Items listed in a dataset
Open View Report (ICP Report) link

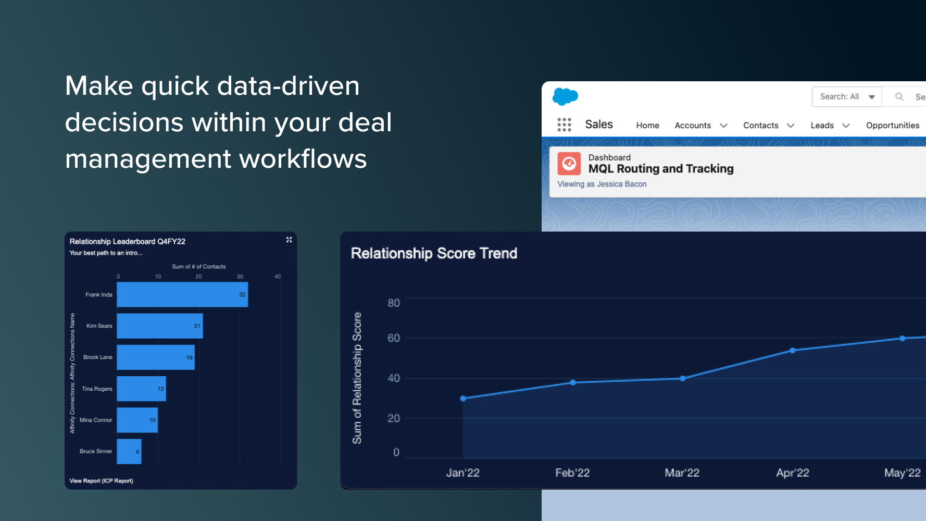point(102,481)
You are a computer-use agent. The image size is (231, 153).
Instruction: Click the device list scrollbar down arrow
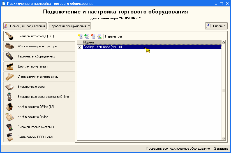(x=223, y=138)
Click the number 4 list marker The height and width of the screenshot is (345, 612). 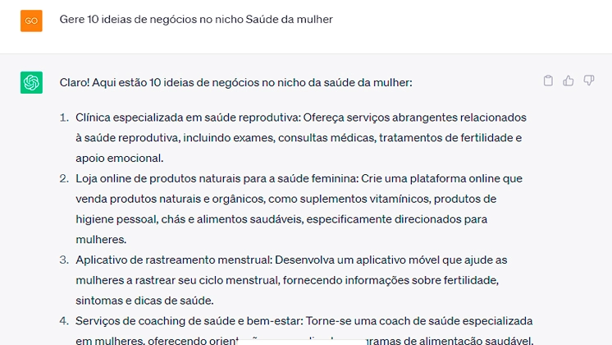click(x=64, y=321)
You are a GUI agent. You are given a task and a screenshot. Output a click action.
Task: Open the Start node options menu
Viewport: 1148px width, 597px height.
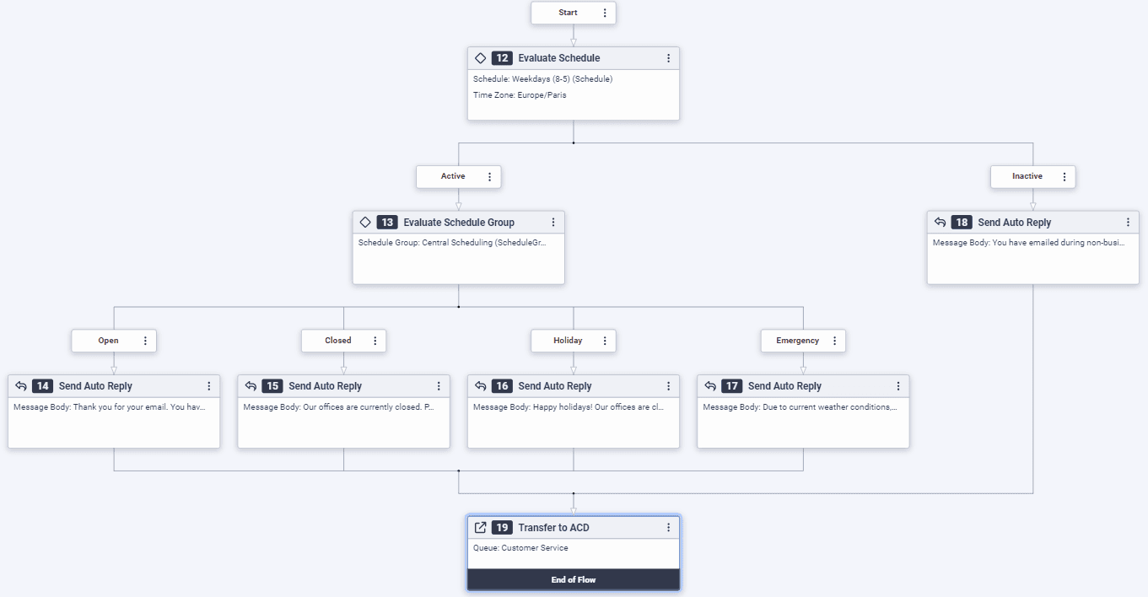(605, 13)
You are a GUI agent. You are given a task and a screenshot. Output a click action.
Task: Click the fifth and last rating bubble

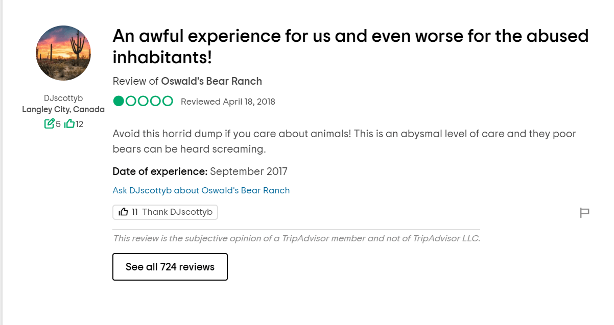click(x=168, y=101)
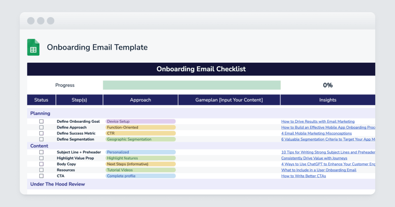The image size is (395, 207).
Task: Mark Define Approach as complete
Action: point(41,127)
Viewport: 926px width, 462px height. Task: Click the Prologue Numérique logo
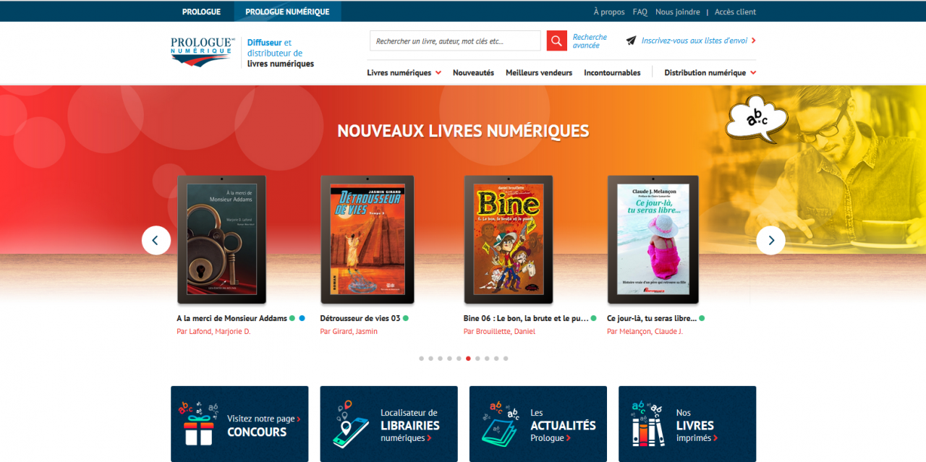tap(203, 53)
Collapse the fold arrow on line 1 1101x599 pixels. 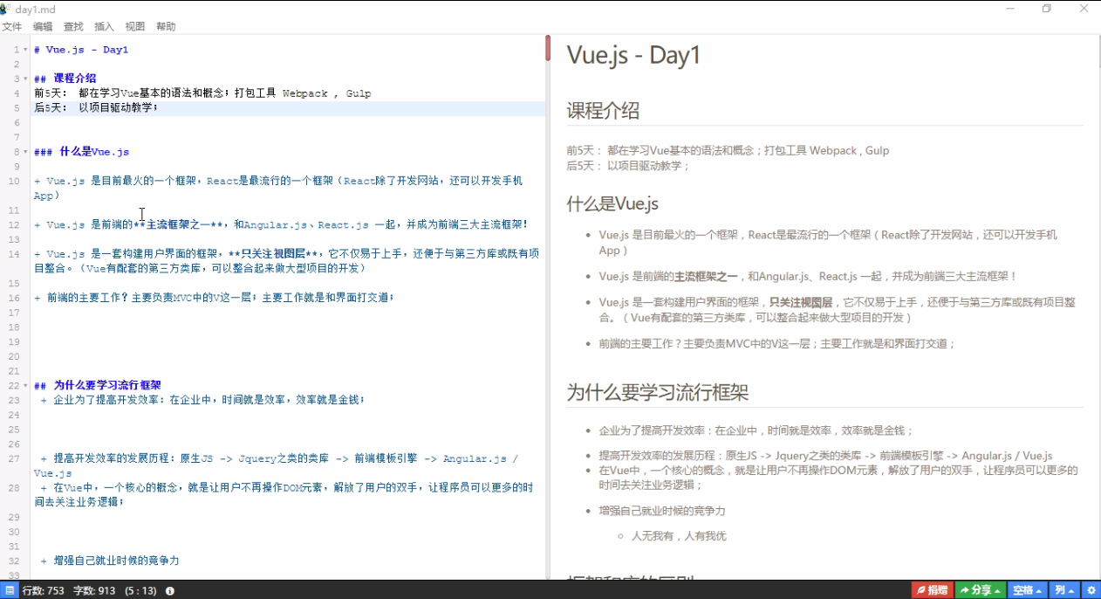(24, 49)
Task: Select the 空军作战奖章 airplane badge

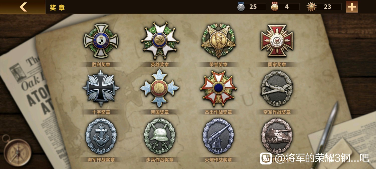Action: point(277,88)
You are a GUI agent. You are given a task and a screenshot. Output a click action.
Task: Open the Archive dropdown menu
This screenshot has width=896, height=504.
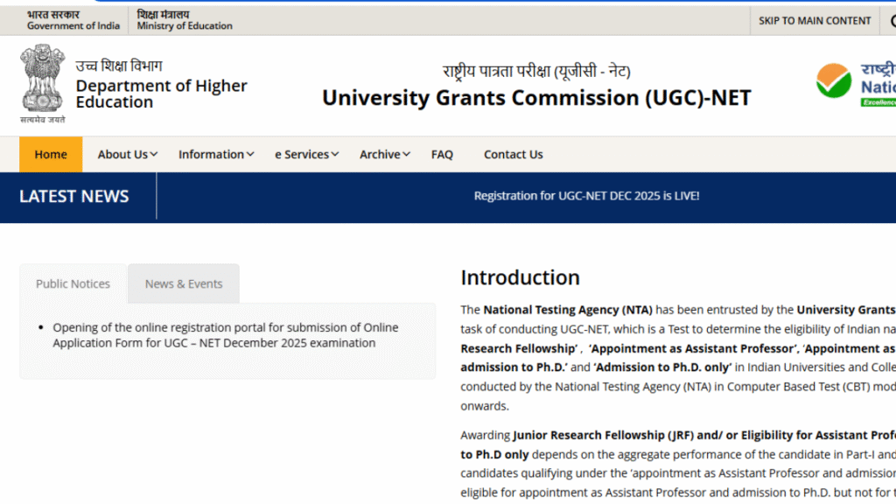coord(383,154)
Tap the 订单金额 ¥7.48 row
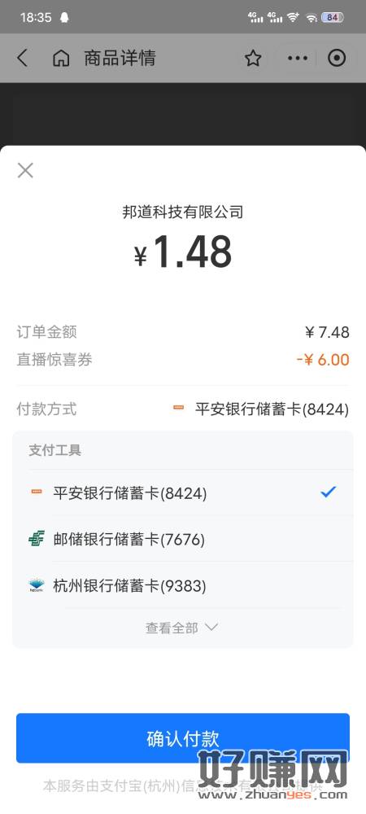This screenshot has width=366, height=814. click(182, 332)
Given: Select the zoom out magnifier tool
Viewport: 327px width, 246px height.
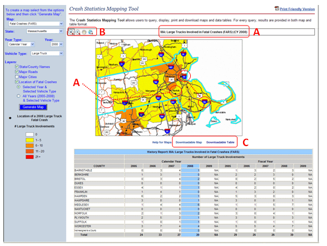Looking at the screenshot, I should [78, 32].
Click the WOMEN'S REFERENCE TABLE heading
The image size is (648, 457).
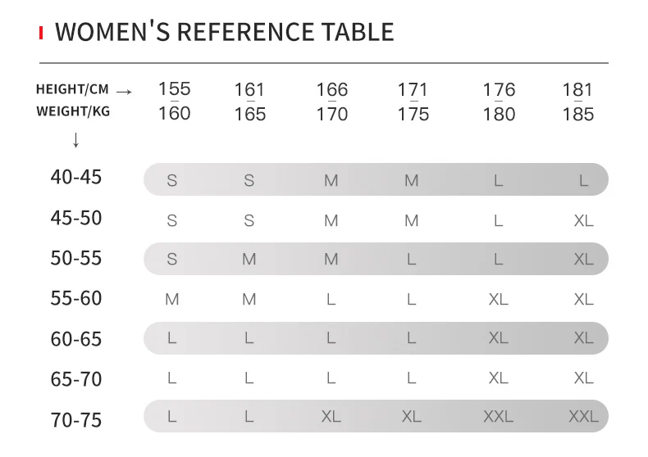coord(225,32)
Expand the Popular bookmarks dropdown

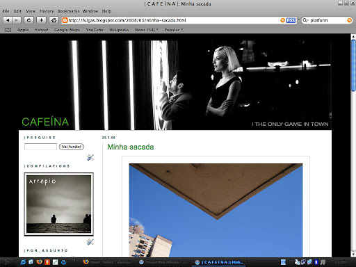(x=174, y=30)
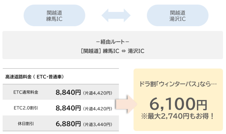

## HOW TO COMPLETE THIS TASK
All lines from the one containing "Task: Select the 空军作战奖章 airplane badge" to the end of the entries should appear in the output exactly as written, with no pictures.

## EXPECTED ANSWER
Task: Select the 空军作战奖章 airplane badge

Action: point(277,88)
You are a GUI agent. You are given a task and a screenshot. Output a click action.
Task: Open the Archive dropdown menu
This screenshot has width=896, height=504.
coord(383,154)
Tap the 订单金额 ¥7.48 row
This screenshot has width=366, height=814. click(182, 332)
Given: Select the zoom out magnifier tool
Viewport: 327px width, 246px height.
Looking at the screenshot, I should [78, 32].
Click the WOMEN'S REFERENCE TABLE heading
The image size is (648, 457).
coord(225,32)
Expand the Popular bookmarks dropdown

(x=174, y=30)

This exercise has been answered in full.